===== Data supplied =====

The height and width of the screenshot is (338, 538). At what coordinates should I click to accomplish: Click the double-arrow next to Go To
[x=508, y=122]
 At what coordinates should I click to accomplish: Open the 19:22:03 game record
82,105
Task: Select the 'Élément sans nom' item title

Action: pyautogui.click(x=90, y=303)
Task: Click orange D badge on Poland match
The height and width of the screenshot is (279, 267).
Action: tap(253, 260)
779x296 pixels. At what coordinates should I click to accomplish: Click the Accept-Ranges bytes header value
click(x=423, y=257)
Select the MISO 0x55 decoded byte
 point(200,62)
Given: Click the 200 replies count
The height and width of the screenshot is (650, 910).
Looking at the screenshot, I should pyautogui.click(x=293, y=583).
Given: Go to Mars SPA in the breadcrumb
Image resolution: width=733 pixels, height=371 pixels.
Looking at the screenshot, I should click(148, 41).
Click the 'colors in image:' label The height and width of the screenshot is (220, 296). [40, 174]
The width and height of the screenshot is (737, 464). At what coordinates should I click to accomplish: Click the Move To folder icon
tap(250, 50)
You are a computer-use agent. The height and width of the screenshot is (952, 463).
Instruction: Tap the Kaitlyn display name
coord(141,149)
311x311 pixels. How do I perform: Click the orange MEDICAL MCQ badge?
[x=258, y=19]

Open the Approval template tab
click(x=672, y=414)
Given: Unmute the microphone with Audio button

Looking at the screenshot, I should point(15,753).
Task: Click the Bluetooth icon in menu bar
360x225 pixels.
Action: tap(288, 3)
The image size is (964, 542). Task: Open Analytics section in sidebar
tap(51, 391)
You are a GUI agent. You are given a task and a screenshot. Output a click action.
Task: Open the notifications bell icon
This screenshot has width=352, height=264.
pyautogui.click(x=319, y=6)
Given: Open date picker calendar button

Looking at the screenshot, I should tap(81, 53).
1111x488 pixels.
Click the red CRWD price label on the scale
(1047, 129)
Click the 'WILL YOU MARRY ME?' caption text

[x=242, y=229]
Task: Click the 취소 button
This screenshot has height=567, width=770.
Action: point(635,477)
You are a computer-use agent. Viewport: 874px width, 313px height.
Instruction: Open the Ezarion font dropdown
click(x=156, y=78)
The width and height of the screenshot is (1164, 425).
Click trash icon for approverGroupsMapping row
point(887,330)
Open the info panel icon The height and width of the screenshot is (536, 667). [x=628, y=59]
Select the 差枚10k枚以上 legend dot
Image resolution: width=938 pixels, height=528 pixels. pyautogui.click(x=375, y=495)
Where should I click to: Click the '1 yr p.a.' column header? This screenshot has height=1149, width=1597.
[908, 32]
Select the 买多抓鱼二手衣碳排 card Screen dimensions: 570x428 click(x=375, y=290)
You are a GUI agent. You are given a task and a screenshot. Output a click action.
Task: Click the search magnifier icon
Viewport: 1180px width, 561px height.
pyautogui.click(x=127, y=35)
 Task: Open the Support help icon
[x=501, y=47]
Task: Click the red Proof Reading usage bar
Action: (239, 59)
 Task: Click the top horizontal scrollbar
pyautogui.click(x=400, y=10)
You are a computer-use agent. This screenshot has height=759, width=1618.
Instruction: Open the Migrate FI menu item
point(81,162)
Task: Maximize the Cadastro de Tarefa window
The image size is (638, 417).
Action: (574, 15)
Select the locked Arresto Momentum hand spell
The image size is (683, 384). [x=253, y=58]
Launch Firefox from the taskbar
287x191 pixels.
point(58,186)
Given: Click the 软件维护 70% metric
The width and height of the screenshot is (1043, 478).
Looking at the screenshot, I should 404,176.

=====

Exercise => Scan the records above. Return every line with "computer" in it.

Answer to this exercise =>
You are a computer-use agent. The height and width of the screenshot is (952, 463).
You are a computer-use agent. Viewport: 874px width, 313px height.
You are a computer-use agent. This screenshot has height=759, width=1618.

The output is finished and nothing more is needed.